Basic File Discovery¶
List all files for a specific referral:
cgpclient/scripts/list_files --referral_id r30000000001
Configuration File
This command uses your default configuration file at ~/.cgpclient/config.yaml
. If you used a different location, specify it with: -cfg CONFIG_FILE
or --config_file CONFIG_FILE
Filtering for Specific Files¶
To retrieve specific file types (e.g., CRAM files for a proband), use filtering options:
cgpclient/scripts/list_files \
--referral_id r30000000001 \
--participant_id p12345678301 \
--mime_type application/cram \
--include_drs_access_urls \
--pivot
Command breakdown:
--referral_id
: Filters to a specific referral (family/case)--participant_id
: Filters to a specific participant within the referral--mime_type
: Filters by file type (application/cram, application/vcf, etc.)--include_drs_access_urls
: Includes HTSGET URLs for streaming--pivot
: Formats output for easier reading
Understanding the Output¶
The script returns detailed information about each genomic file:
file property value
last_updated 2025-07-07T14:03:28
ngis_category CRAM
content_type application/cram
size [file_size]
author_ods_code 8J834
referral_id r30000000001
participant_id p12345678301
sample_id LP1000000-DNA_B05
run_id [run_identifier]
name LP1000000-DNA_B05.cram
s3_url s3://mr459-dev-cgp-objects/2025/07/07/XXXXXX-XXXX-XXXX-XXXXX-XXXXXX/LP1000000-DNA_B05.cram
htsget_url https://sandbox.api.service.nhs.uk/genomic-data-access/ga4gh/htsget/v1.3/reads/XXXXXX-XXXX-XXXX-XXXXX-XXXXXX
Key fields:
name
: The original filenames3_url
: Direct S3 location (for reference)htsget_url
: The streaming URL we'll use with IGVmime_type
: File format (CRAM, VCF, etc.)size
: File size in bytes
Streaming Data to IGV.js¶
With the HTSGET URL obtained from the file discovery step, you can now stream genomic data directly to IGV.js for visualization.

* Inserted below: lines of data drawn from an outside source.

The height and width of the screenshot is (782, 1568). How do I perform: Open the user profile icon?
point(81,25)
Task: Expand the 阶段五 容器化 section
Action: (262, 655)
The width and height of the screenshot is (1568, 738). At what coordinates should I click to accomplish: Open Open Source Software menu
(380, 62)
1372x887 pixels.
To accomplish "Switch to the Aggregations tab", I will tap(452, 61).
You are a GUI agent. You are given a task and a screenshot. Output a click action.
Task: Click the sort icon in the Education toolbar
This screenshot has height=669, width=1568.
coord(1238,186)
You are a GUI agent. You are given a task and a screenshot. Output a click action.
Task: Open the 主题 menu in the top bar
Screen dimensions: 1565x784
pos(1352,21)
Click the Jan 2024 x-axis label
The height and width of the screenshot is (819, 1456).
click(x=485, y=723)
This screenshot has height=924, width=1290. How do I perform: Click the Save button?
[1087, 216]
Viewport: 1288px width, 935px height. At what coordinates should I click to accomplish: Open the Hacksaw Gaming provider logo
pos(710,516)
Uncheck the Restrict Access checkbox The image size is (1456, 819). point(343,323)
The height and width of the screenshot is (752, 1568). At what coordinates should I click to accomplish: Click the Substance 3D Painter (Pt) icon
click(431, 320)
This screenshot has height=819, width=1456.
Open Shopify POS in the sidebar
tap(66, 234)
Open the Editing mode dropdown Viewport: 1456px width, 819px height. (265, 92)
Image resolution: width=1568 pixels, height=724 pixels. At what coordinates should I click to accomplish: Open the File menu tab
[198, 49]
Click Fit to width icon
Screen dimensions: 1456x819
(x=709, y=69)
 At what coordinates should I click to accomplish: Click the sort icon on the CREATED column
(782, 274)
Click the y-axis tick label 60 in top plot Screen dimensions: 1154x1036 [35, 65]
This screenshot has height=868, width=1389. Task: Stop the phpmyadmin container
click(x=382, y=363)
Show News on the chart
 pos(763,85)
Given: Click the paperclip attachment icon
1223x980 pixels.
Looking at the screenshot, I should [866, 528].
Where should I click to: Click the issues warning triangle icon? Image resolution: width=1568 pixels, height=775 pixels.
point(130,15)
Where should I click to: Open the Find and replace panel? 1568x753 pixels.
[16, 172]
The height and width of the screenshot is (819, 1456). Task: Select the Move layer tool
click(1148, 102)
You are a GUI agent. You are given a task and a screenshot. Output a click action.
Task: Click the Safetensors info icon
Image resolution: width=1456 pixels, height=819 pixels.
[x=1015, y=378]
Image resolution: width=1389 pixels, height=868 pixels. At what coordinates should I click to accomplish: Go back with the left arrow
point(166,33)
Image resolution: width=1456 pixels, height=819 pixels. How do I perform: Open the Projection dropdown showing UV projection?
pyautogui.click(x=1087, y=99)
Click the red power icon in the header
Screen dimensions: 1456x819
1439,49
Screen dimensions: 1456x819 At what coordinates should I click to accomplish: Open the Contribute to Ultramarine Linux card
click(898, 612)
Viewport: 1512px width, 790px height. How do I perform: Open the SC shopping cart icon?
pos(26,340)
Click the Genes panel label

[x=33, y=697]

Download the following IGV.js HTML snippet (right click "save as")
Warning
There is a known issue with CORS which means HTSget urls routed via the NHS API platform will not work.
We are working with the NHS API platform to find a solution to this
Open the HTML in a text editor and modify the tracks
var options = {
supportQueryParameters: true,
genome: "hg38",
locus: "chr7:42395147-42395347", # specify the region you want to stream here
tracks: [
{
name: 'Reads', # name your track
type: 'alignment',
format: 'bam',
url: 'https://sandbox.api.service.nhs.uk/genomic-data-access/ga4gh/htsget/v1.3/reads/XXXXXX-XXXX-XXXX-XXXXX-XXXXXX', # insert htsget url from the list files output here
sourceType: 'htsget',
visibilityWindow: 10000,
}]
}
You can repeat for more CRAMs and other files held in GDAM such as VCFs and BigWigs as per the IGV.js documentation.